The branch policy in the fetch stage is backwards branches are taken and forward branches are not-taken, incurring a penalty cycle if the execute result does not match the decision in the fetch unit.
| Registers | Names | Width | 
|---|---|---|
| Scalar (31) | zero, x1..x31 | 32 bits | 
| Control & Status | CSRx | Various | 
We use SIMD and vector interchangeably, referring to a simple and practical SIMD instruction definition devoid of variable length behaviors. The scalar frontend is decoupled from the backend by a FIFO structure that buffers vector instructions, posting only to the relevant command queues when dependencies are resolved in the vector regfile. The vector core supports data widths of 8, 16, and 32 bits.
| Registers | Names | Width | 
|---|---|---|
| Vector (64) | v0..v63 | 256 bits (eg. int32 x8) | 
| Accumulator | acc<8><8> | 8x8x 32 bits | 
The central component of the design is a quantized outer product multiply-accumulate engine. An outer-product engine provides two-dimensional broadcast structures to maximize the amount of deliverable compute with respect to memory accesses. On one axis is a parallel broadcast (“wide”, convolution weights), and the other axis the transpose shifted inputs of a number of batches (“narrow”, eg. MobileNet XY batching).
The outer-product construction is a vertical arrangement of multiple VDOT opcodes which utilize 4x 8bit multiplies reduced into 32 bit accumulators and performing 256 MACs per cycle.
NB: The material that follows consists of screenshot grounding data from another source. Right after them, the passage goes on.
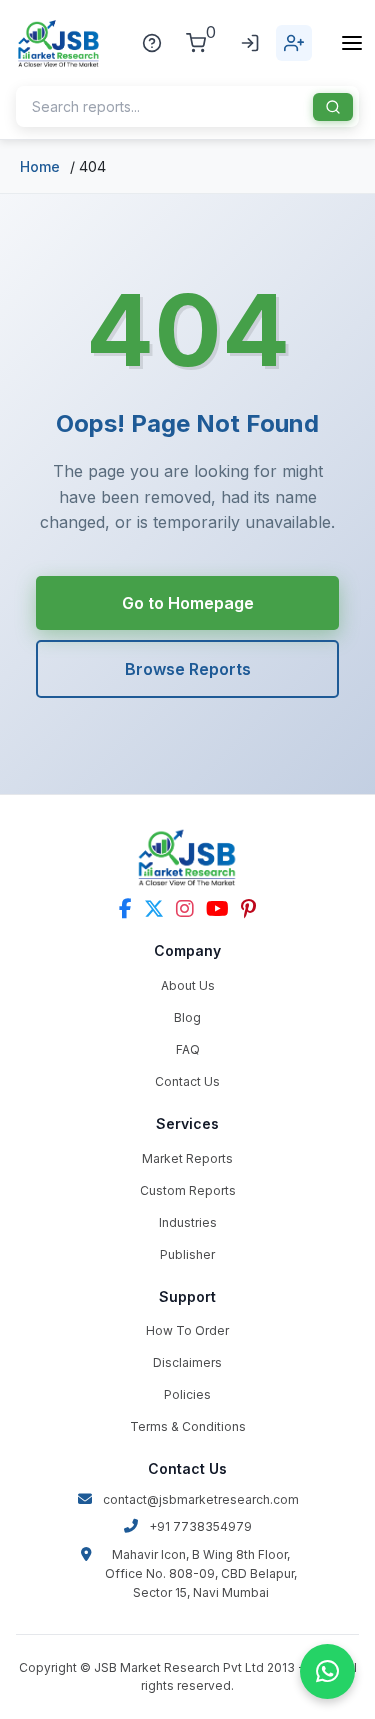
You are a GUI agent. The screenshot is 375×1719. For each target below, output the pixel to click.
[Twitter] (154, 909)
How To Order (187, 1330)
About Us (188, 985)
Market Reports (187, 1158)
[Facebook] (125, 909)
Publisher (187, 1254)
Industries (188, 1222)
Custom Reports (188, 1190)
Strip mining is defined as folding array-based parallelism to fit the available hardware parallelism. To reduce frontend instruction dispatch pressure becoming a bottleneck, and to natively support instruction level tiling patterns through the SIMD registers, the instruction encoding shall explicitly include a stripmine mechanism that converts a single frontend dispatch event to the command queue into four serialized issue events into the SIMD units. For instance a “vadd v0” in Dispatch will produce “vadd v0 : vadd v1 : vadd v2 : vadd v3” at Issue. These will be processed as four discrete events.
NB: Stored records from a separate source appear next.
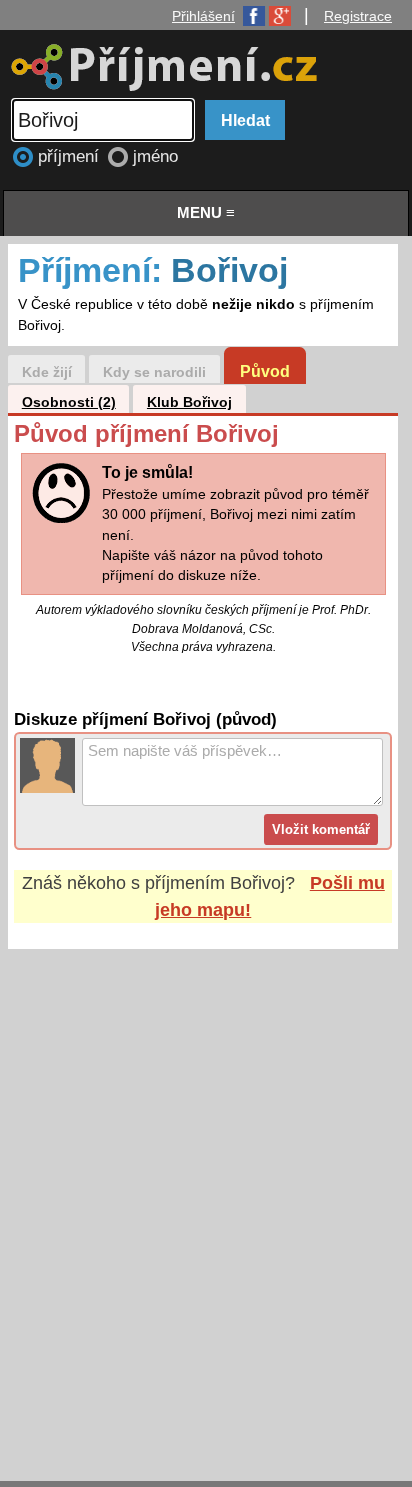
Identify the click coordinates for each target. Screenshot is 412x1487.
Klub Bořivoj (189, 402)
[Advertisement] (206, 1196)
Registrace (358, 16)
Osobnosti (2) (69, 402)
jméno (155, 156)
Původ (265, 371)
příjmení (71, 156)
Caches exists as a single layer between the core and the first level of shared SRAM. The L1 cache and scalar core frontend are an overhead to the rest of the backend compute pipeline and ideally are as small as possible.
The L1Icache is 8KB (256b blocks * 256 slots) with 4-way set associativity.
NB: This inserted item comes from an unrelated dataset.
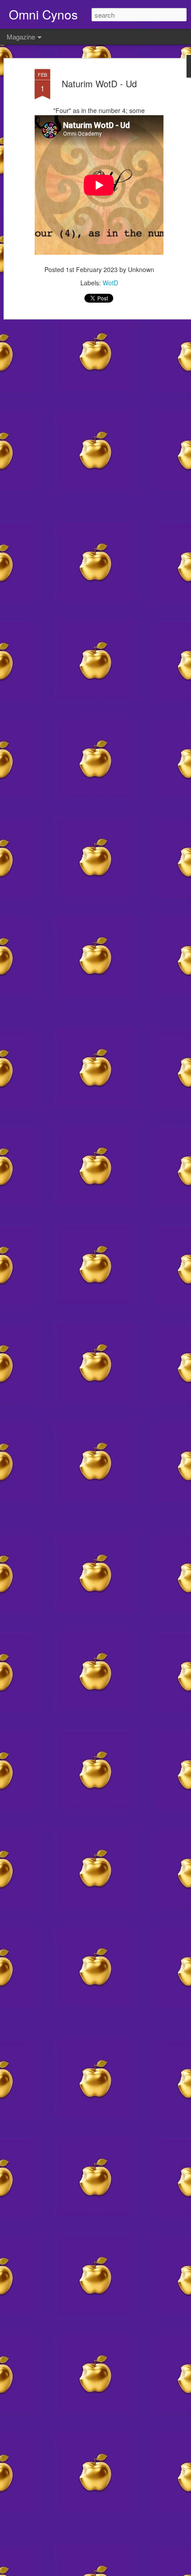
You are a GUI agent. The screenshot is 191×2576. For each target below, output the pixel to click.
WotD (110, 282)
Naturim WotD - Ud (99, 83)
The L1Dcache sizing is towards the scalar core requirements to perform loop management and address generation. The L1Dcache is 16KB (SIMD256b) with low set associativity of 4-way. The L1Dcache is implemented with a dual bank architecture where each bank is 8KB (similar to L1Icache). This property allows for a degree of next line prefetch. The L1Dcache also serves as an alignment buffer for the scalar and SIMD instructions to assist development and to simplify software support. In an embedded setting, the L1Dcache provides half of the memory bandwidth to the ML outer-product engine when only a single external memory port is provided. Line and all entry flushing is supported where the core stalls until completion to simplify the contract.